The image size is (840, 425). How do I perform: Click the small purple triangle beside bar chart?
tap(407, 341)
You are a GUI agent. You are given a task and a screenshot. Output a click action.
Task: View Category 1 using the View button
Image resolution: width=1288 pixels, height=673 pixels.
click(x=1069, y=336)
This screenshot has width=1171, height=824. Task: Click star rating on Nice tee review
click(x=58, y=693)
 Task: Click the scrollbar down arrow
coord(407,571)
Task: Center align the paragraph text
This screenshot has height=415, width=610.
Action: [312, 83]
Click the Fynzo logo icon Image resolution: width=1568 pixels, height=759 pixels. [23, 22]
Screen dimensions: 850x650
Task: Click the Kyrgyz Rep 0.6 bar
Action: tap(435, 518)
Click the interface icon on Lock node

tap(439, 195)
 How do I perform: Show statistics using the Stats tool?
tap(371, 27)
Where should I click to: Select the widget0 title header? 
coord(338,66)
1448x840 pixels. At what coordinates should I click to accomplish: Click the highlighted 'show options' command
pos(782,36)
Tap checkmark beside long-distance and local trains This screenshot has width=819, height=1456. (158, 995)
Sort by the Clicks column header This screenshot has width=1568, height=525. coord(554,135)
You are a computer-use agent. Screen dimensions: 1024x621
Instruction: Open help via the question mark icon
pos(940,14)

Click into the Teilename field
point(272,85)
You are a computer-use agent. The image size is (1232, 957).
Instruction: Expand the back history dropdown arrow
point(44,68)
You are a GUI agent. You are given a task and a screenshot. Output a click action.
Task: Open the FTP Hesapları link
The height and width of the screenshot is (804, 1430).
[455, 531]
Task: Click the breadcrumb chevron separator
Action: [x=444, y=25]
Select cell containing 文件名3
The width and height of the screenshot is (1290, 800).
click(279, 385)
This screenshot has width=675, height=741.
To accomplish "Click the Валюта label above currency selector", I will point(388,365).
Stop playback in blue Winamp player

--------------------

Work to be completed: All lines holding the word "computer" must be found in the listing and copied.

Task response:
You are a computer-use agent. Screen dimensions: 1024x621
You are a computer-use agent. The image size is (1232, 957).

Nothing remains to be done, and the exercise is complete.